→ TEKSTFRAGMENT
....................
Daarnaast is dit het eerste album zonder echte ‘epic’, dat wil zeggen, het langste nummer, Oak And Stone, klokt op iets meer dan zeven minuten, daar waar BBT vooral bekend staat om zijn lange(re) nummers. Bovendien is dit demeest gevarieerde verzameling van Big Big Train nummers op één album die ik tot nog toe ben tegengekomen. Dat is mede ingegeven doordat de nieuwe leden van de band ditmaal ook in compositorische zin van zich hebben laten horen, zei het in beperkte mate.
En tot slot is het droevige verlies van zanger/componist en mede-drijvende kracht achter de band, David Longdon, eind november vorig jaar mede bepalend. Dit alles maakt “Welcome To The Planet” tot een meer dan bijzonder album. En dat is het dan ook geworden, anders dan anders.
Made From Sunshine is het zonnige, uptempo openingsnummer van het nieuwe album, zoals Big Big Train wel vaker doet (Alive, The Strangest Times). De jonge ouders, een duet tussen David Longdon en Clare Lindley, bezingen de komst van een nieuwe wereldburger, met een hoofddrol voor de kopersectie. The Connection Plan komt uit de koker van Nick D’Virgilio (NDV) die zich op dit album in toenemende mate als componist heeft geprofileerd, mede daartoe aangezet door Spawton. Derek Reeves’ viool is bepalend in dit rockende nummer met een gemene gitaarsolo van Rikard Sjöblom.
....................
→ GEGEVENS
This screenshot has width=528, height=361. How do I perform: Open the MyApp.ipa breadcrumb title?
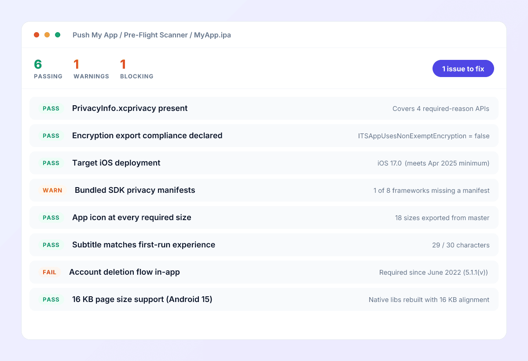tap(213, 35)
....................
→ OPDRACHTEN
1: Wie speelt volgens het tekstfragment de gitaarsolo in The Connection Plan?
2: Schrijf letterlijk het stuk uit het tekstfragment over dat opent met de woorden "Made From Sunshine" en sluit met "van Rikard Sjöblom.".
De gegevens staan los van het tekstfragment.

→ UITGEWERKTE ANTWOORDEN
1: Rikard Sjöblom

2:
Made From Sunshine is het zonnige, uptempo openingsnummer van het nieuwe album, zoals Big Big Train wel vaker doet (Alive, The Strangest Times). De jonge ouders, een duet tussen David Longdon en Clare Lindley, bezingen de komst van een nieuwe wereldburger, met een hoofddrol voor de kopersectie. The Connection Plan komt uit de koker van Nick D’Virgilio (NDV) die zich op dit album in toenemende mate als componist heeft geprofileerd, mede daartoe aangezet door Spawton. Derek Reeves’ viool is bepalend in dit rockende nummer met een gemene gitaarsolo van Rikard Sjöblom.